Tracking of a rat searching pellets on a slowly moving (one revolution per 30 s) circular arena (1 m diameter) before (A) and during (B) acquisition of the place avoidance induced by electric foot shocks applied whenever the animal enters a southeast region of the floor (marked by the heavy semicircular line). Length, total length of the track; time, total recording time. The numbers in the corners indicate the percentage of track length and track time corresponding to four equal semicircular regions in northeast, southeast, southwest, and northwest.

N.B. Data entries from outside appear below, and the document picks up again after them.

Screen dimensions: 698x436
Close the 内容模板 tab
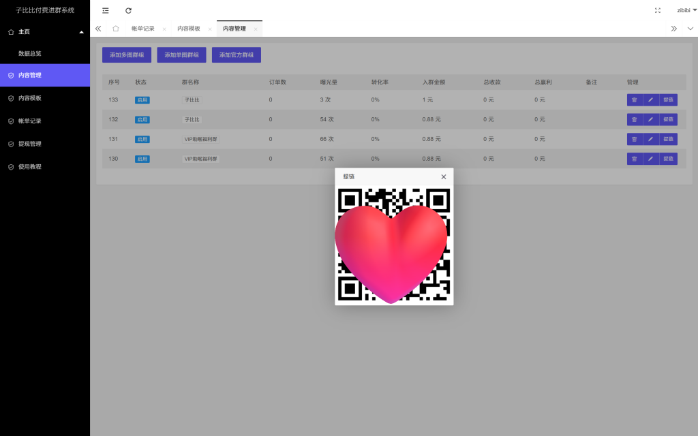[210, 29]
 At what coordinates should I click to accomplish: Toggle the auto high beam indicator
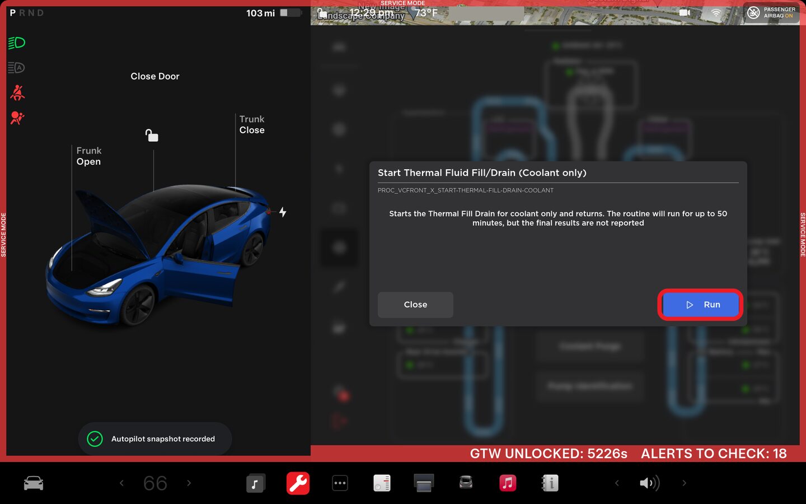click(x=17, y=68)
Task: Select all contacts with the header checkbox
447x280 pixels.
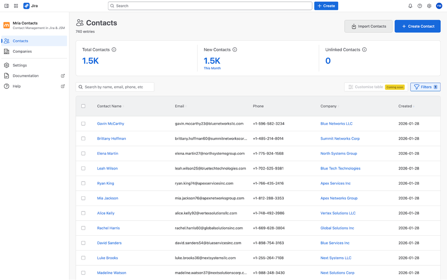Action: pyautogui.click(x=83, y=106)
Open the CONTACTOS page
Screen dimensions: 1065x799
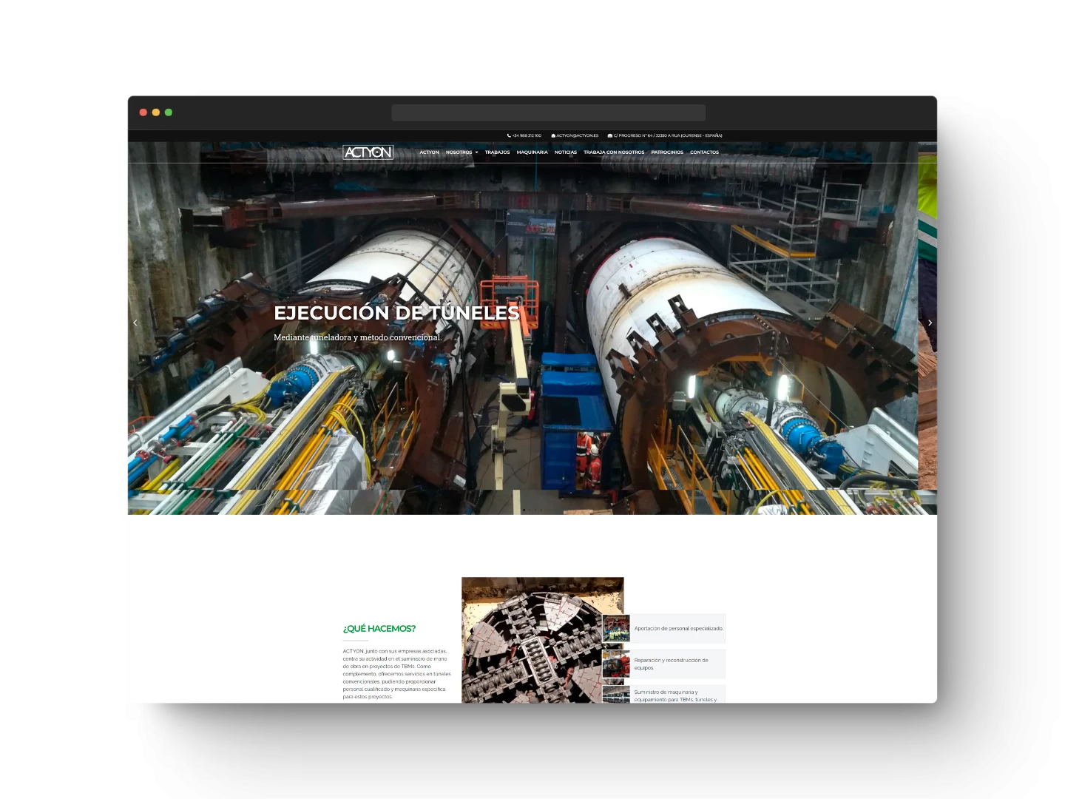point(704,152)
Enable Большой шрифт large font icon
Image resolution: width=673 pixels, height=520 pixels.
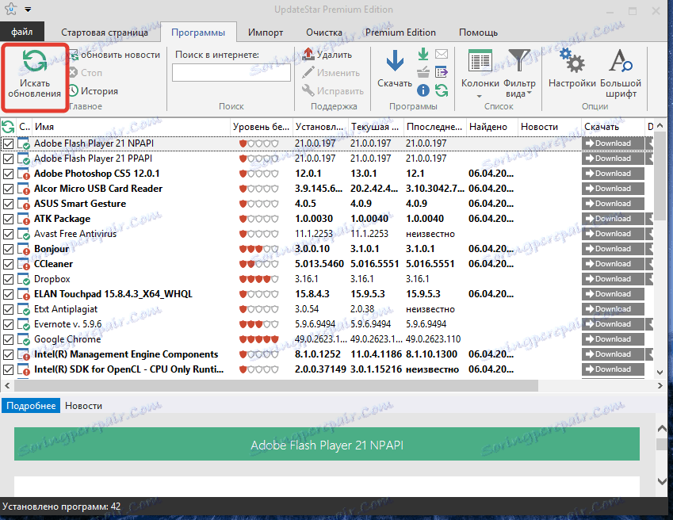click(x=620, y=63)
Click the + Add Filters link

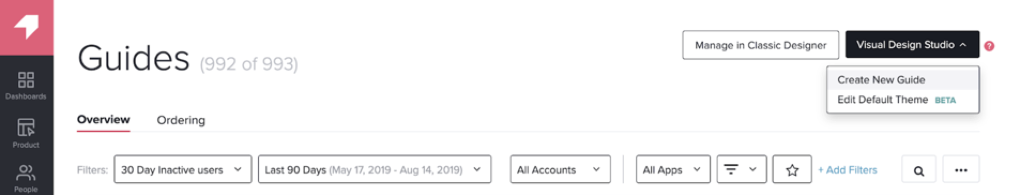click(x=848, y=170)
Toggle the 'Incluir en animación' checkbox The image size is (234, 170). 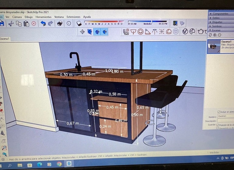(219, 112)
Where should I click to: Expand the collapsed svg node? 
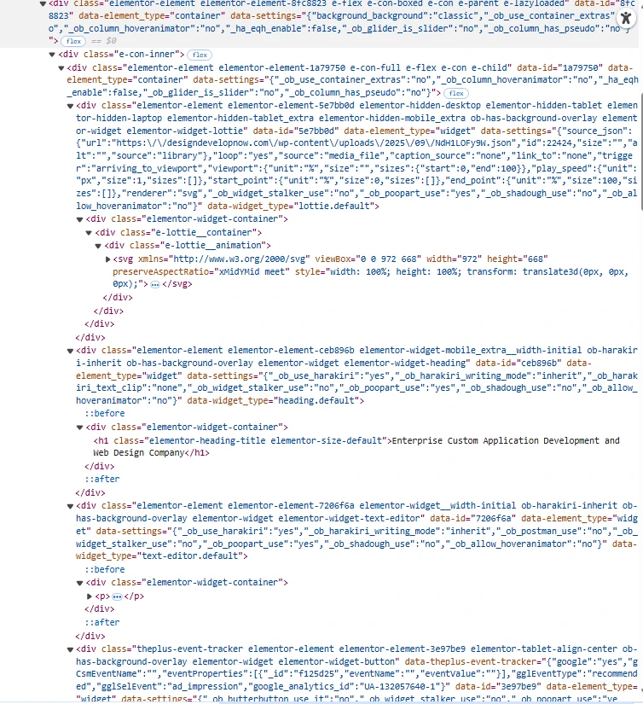coord(108,259)
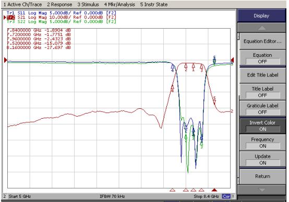Image resolution: width=289 pixels, height=202 pixels.
Task: Select the Edit Title Label softkey
Action: coord(262,75)
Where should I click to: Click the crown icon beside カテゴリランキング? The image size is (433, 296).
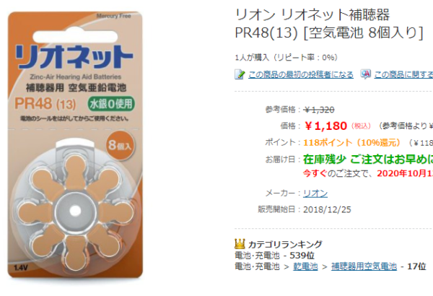click(240, 244)
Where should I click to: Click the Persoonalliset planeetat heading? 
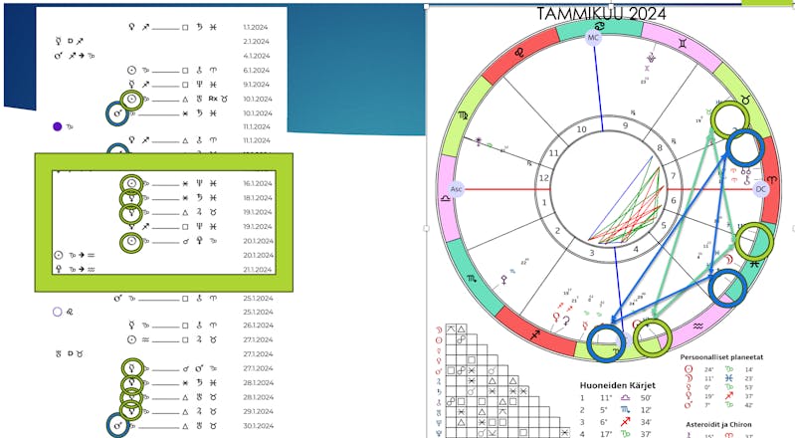[734, 356]
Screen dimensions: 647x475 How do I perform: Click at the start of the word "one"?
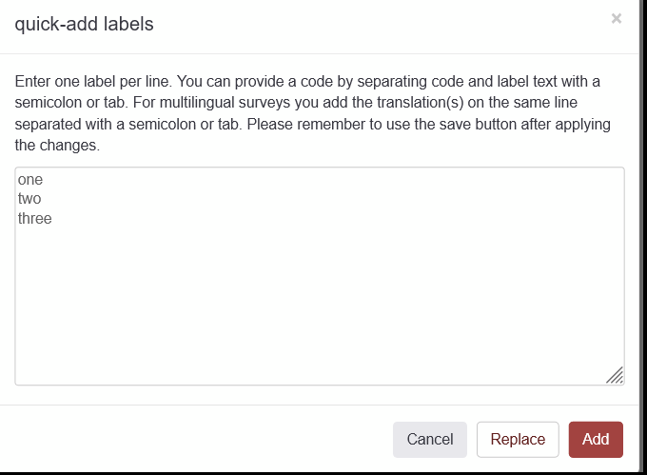(18, 179)
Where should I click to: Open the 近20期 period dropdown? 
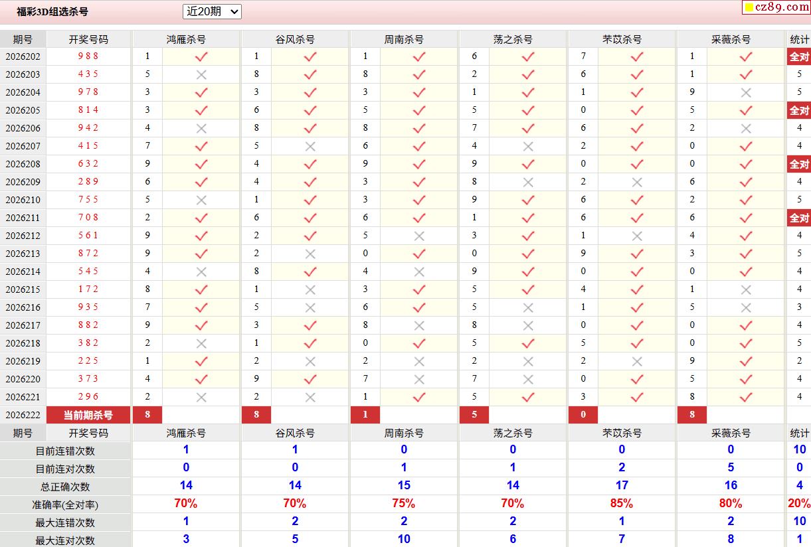click(x=212, y=11)
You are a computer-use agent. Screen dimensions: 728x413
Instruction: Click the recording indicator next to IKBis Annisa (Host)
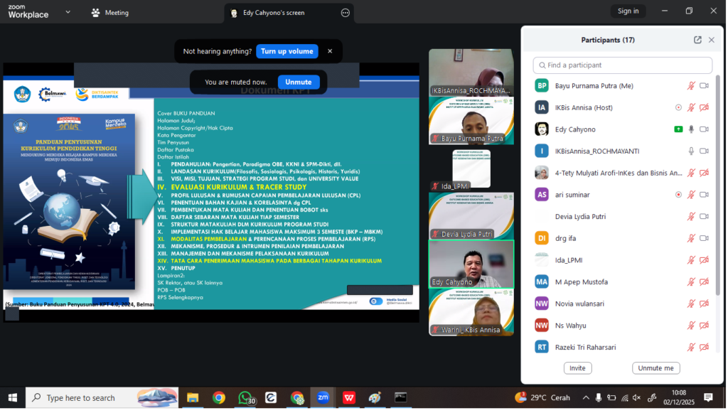(678, 107)
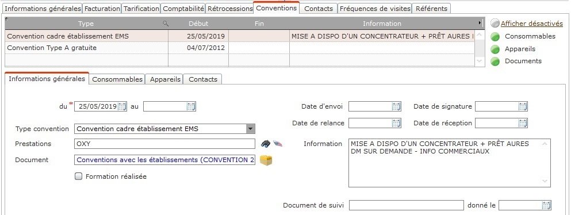Select the Convention Type A gratuite row
Viewport: 571px width, 215px height.
coord(240,48)
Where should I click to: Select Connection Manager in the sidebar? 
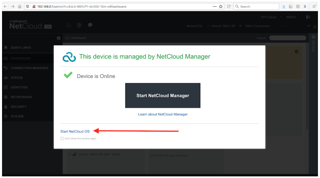(x=29, y=68)
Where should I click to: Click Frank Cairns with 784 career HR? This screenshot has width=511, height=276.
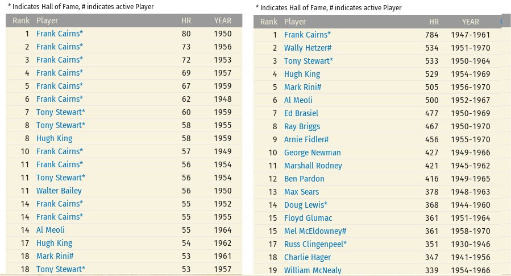click(307, 35)
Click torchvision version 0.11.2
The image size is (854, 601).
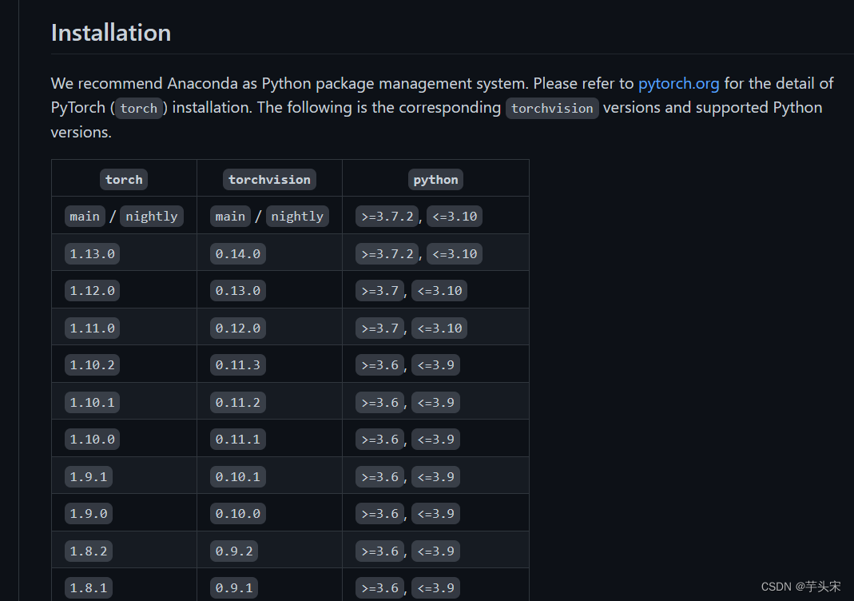(x=238, y=403)

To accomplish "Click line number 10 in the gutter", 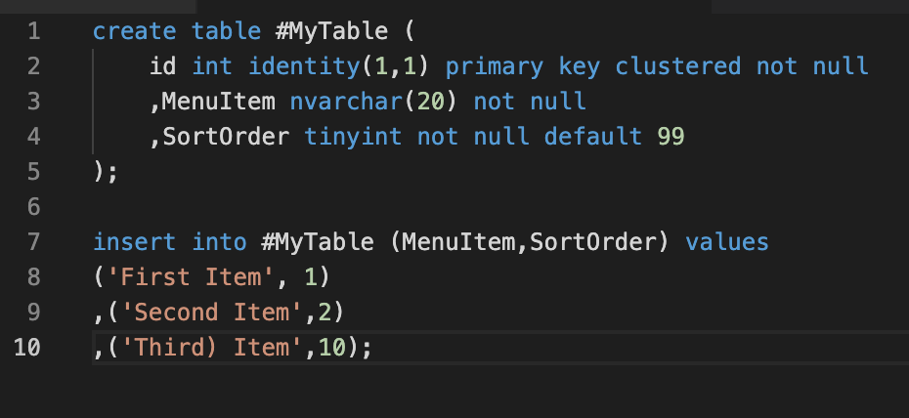I will click(27, 348).
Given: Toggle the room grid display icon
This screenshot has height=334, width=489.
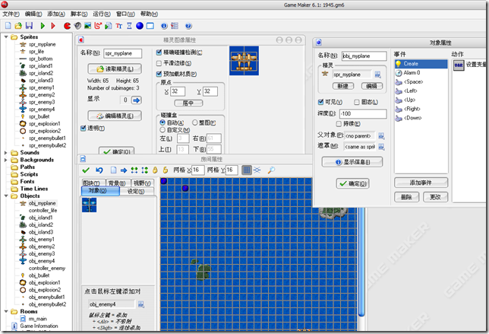Looking at the screenshot, I should point(248,170).
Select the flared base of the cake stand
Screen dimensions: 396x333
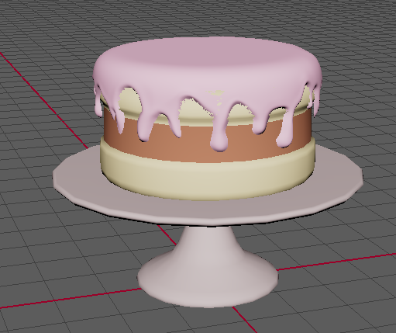[208, 279]
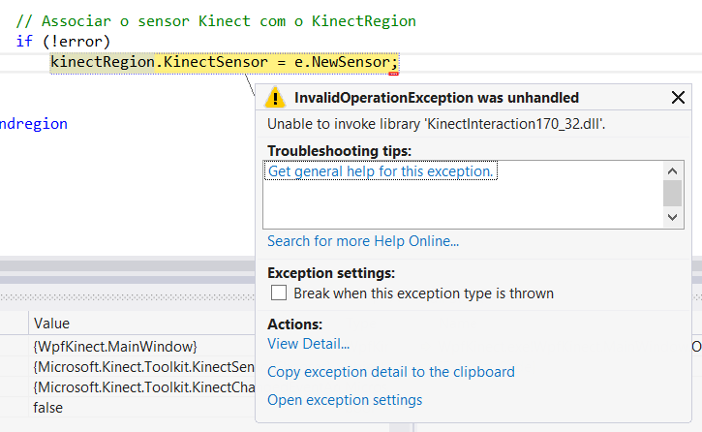The height and width of the screenshot is (432, 702).
Task: Open 'Search for more Help Online' link
Action: (363, 241)
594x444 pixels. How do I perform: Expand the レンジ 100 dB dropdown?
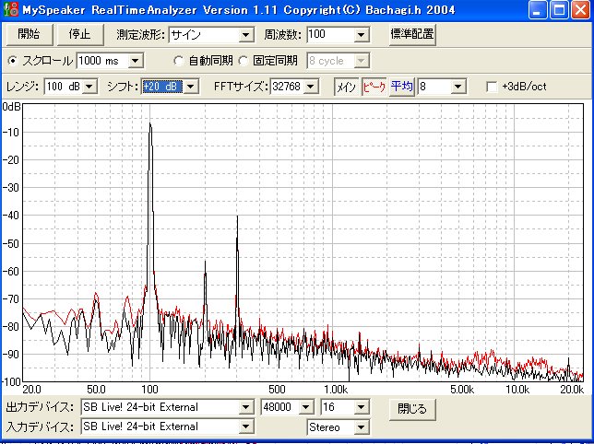point(89,87)
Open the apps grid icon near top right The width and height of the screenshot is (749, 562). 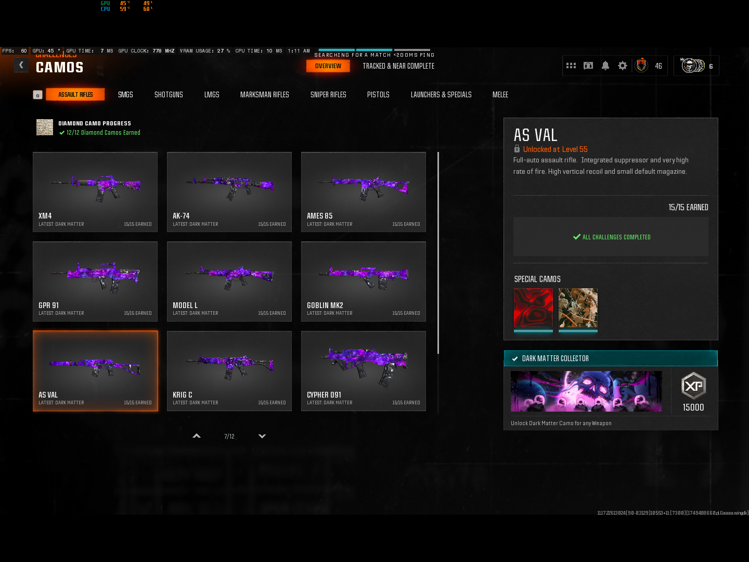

The lower curves show the rat’s distance from the center of the shock region during the 10-min recording, with the critical radius indicated by the heavy horizontal line. The vertical lines indicate 1-min intervals. Note that all regions were equally visited before electrical stimulation in A and that the shock region was avoided after the two shocks received in the first and second minute of exploration in B.